We do not roll with that shit at all.

We don’t have many people of color (as we label such folk in the U.S.) in the Atheopaganism group. Some, but not a lot. And this reflects what I see in both the Pagan and atheist communities: lots and lots of white people, and not much else.

And I wonder: why?

There is a ton of conventional wisdom on this topic: suggestions that atheist circles don’t contain many people of color because churches have often been key organizing principles in their communities.

But that seems to be changing, and fast. Though Black Millennials are less religious than in previous generations, for example, they are still the most religious subgroup of Millennials. And some of those who have left Christianity have gone directly into a non-Euro-centered witchcraft rooted in their ancestral heritage.

So: is it just that some people of color* who are leaving mainstream religions but pursuing other paths are avoiding Pagan circles because they are creating their own, non-Euro-dominated circles?


But what about atheism? I was at the Freedom From Religion Foundation conference last November and it was white as a pile of Richard Spencer’s tendons, preferably carefully rendered from his body in as painful a manner as possible.

What about the PoC who are leaving mainstream religions and becoming “nones“? Why aren’t they joining atheistic groups and communities much?

Could it simply be that they don’t find a big crowd of white people to be a go-to choice for where they want to explore their spirituality?

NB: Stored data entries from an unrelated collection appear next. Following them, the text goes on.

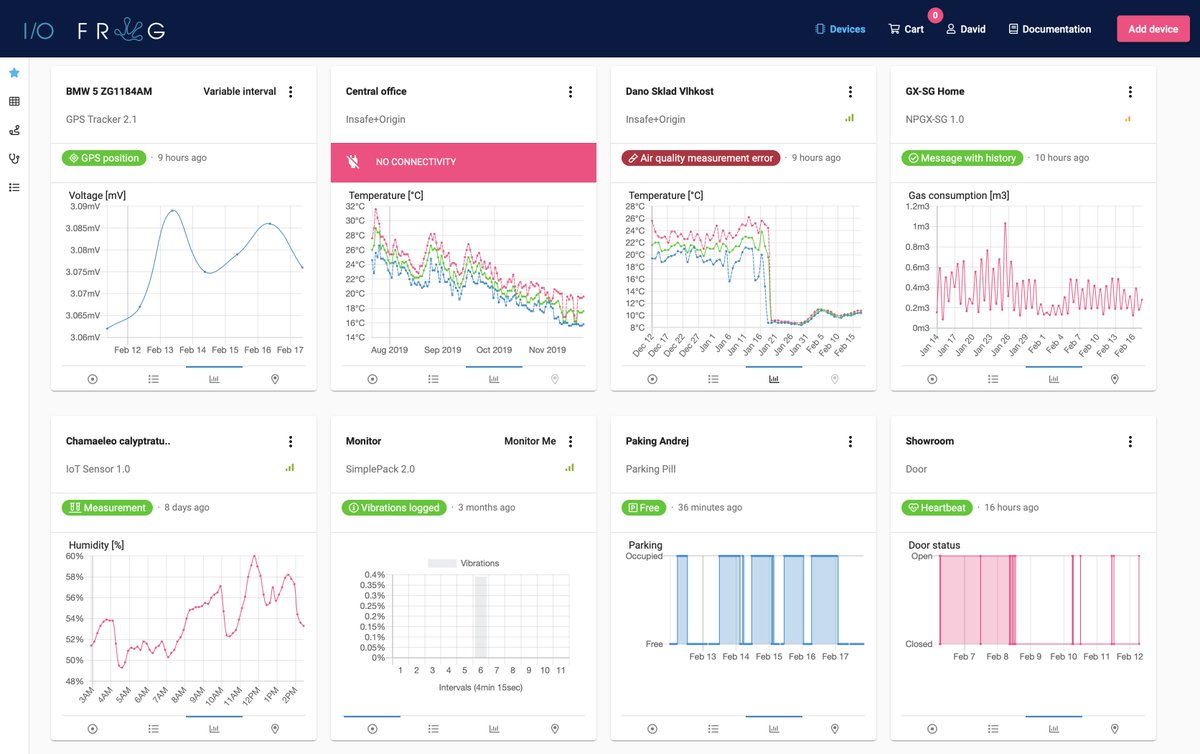Image resolution: width=1200 pixels, height=754 pixels.
Task: Click the NO CONNECTIVITY alert banner
Action: click(x=463, y=161)
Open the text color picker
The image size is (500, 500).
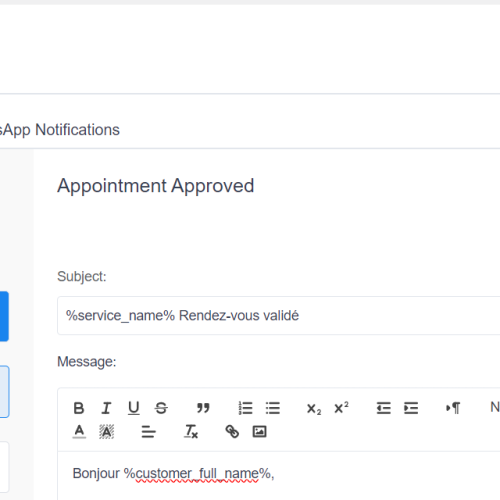point(79,432)
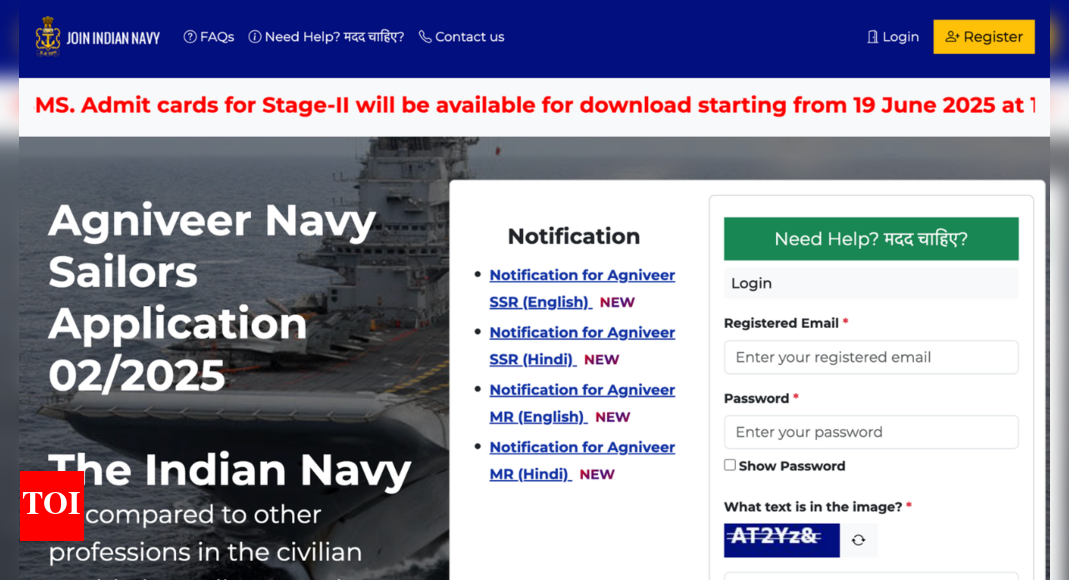Image resolution: width=1069 pixels, height=580 pixels.
Task: Click the captcha text image
Action: (x=781, y=539)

Or could it be that there is a Euro-centric subtext to the culture and operation of such spaces–including the Atheopaganism Facebook group–that they find off-putting?

Or both?

I. Don’t. Know.

I can see merit in any of these theories.

What I do know is that I love my PoC friends, some of whom are Atheopagans. And it would be great, in my view, to have the perspective of a more diverse range of backgrounds and ethnicities inform our conversations and the unfolding of our constellated religious paths.

So…what can we do to invite and encourage that?

I do what I can to be as ardently and visibly anti-bigotry as I can in our community. It seems to work in relation to LGBTQ folk, of whom we have many.

Not so much with people of color.

I have no answers to any of these questions, and if I did, they wouldn’t be worth anything, because I have the aforementioned pile of Richard Spencer’s tendons problem.

So I don’t know. I mean I really don’t, and it’s entirely possible that I can’t. But I’d sure like to hear from people who do, and can.

PoC readers, do you have recommendations, wishes, or analysis? I’m not asking that you “speak for your people”, just for yourself: what would help you to feel comfortable and welcomed in Atheopagan spaces?


*And let’s be clear: “people of color” is a YUUUUUUUUUGE category which includes far more than people of African derivation. What about those of Asian and South/Central American or Mexican origin? Not seeing tons of those folks in atheist, Pagan, nor Atheopagan circles, either.